* WHAT TO PRODUCE *
At the line containing "Expand the Quotes dropdown menu", begin an exact copy of the lines below and continue through the final one, with no pictures.

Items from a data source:
╭──
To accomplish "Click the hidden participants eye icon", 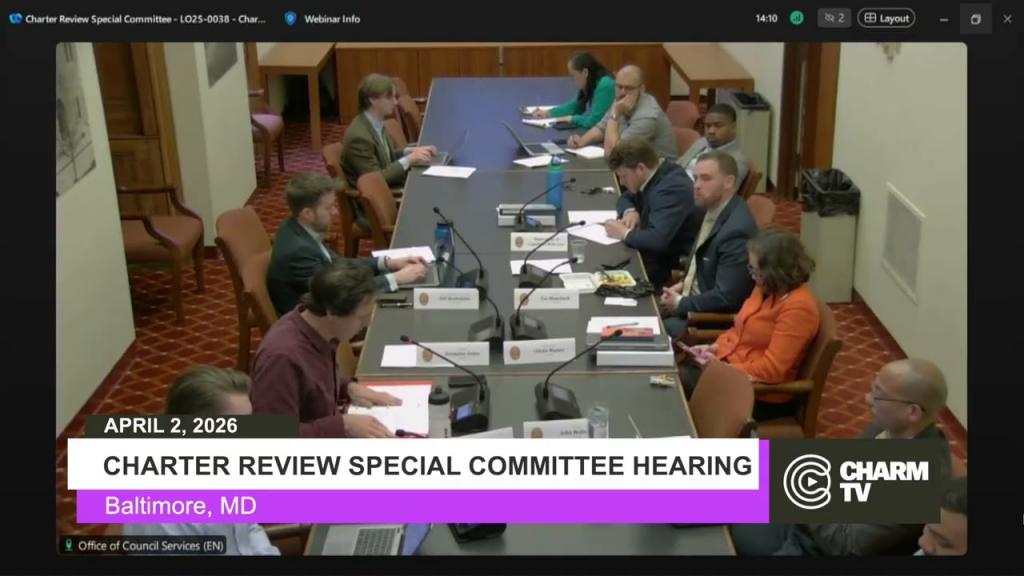I will pos(828,18).
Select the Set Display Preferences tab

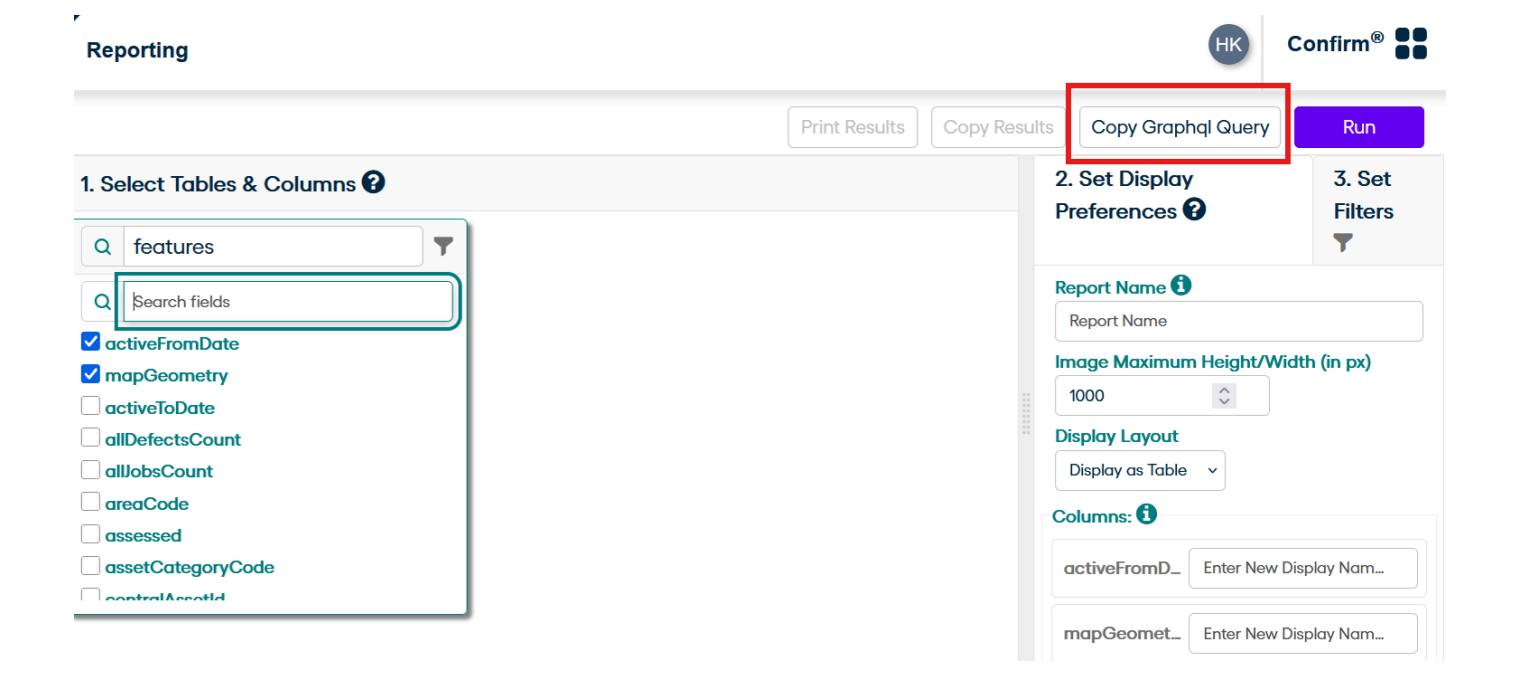(1125, 195)
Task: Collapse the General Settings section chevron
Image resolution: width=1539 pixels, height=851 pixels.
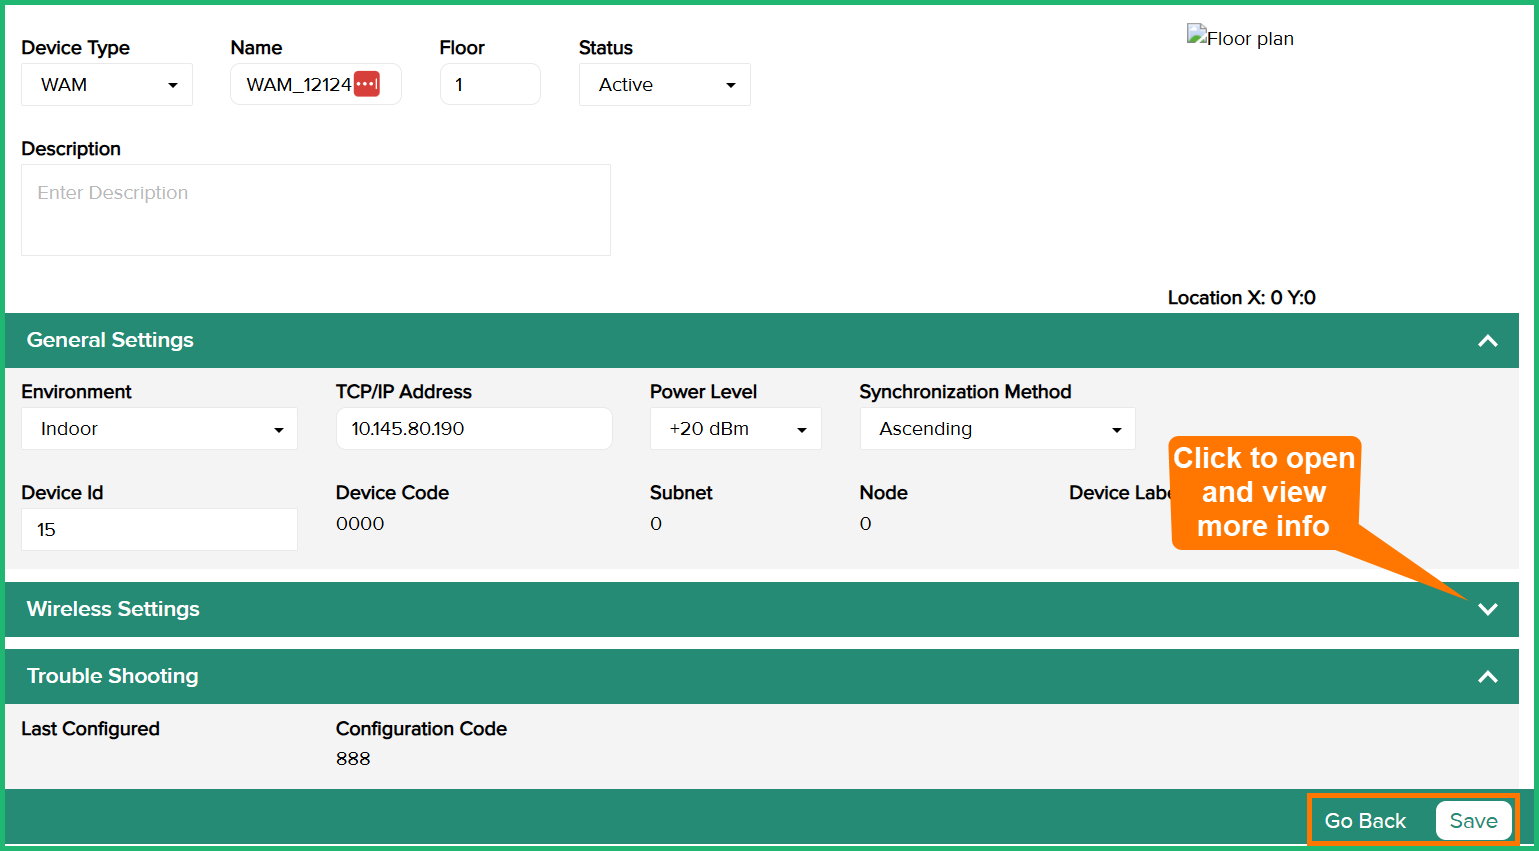Action: [x=1487, y=341]
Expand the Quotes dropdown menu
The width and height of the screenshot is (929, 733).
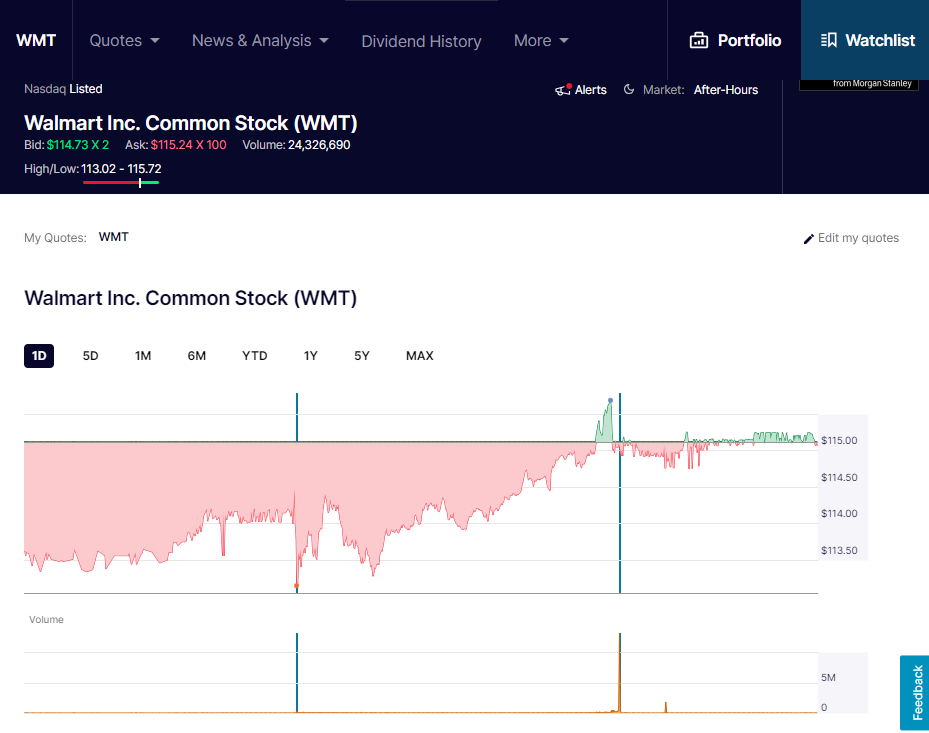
╰──
* ANSWER SPACE *
Expand the Quotes dropdown menu
The width and height of the screenshot is (929, 733).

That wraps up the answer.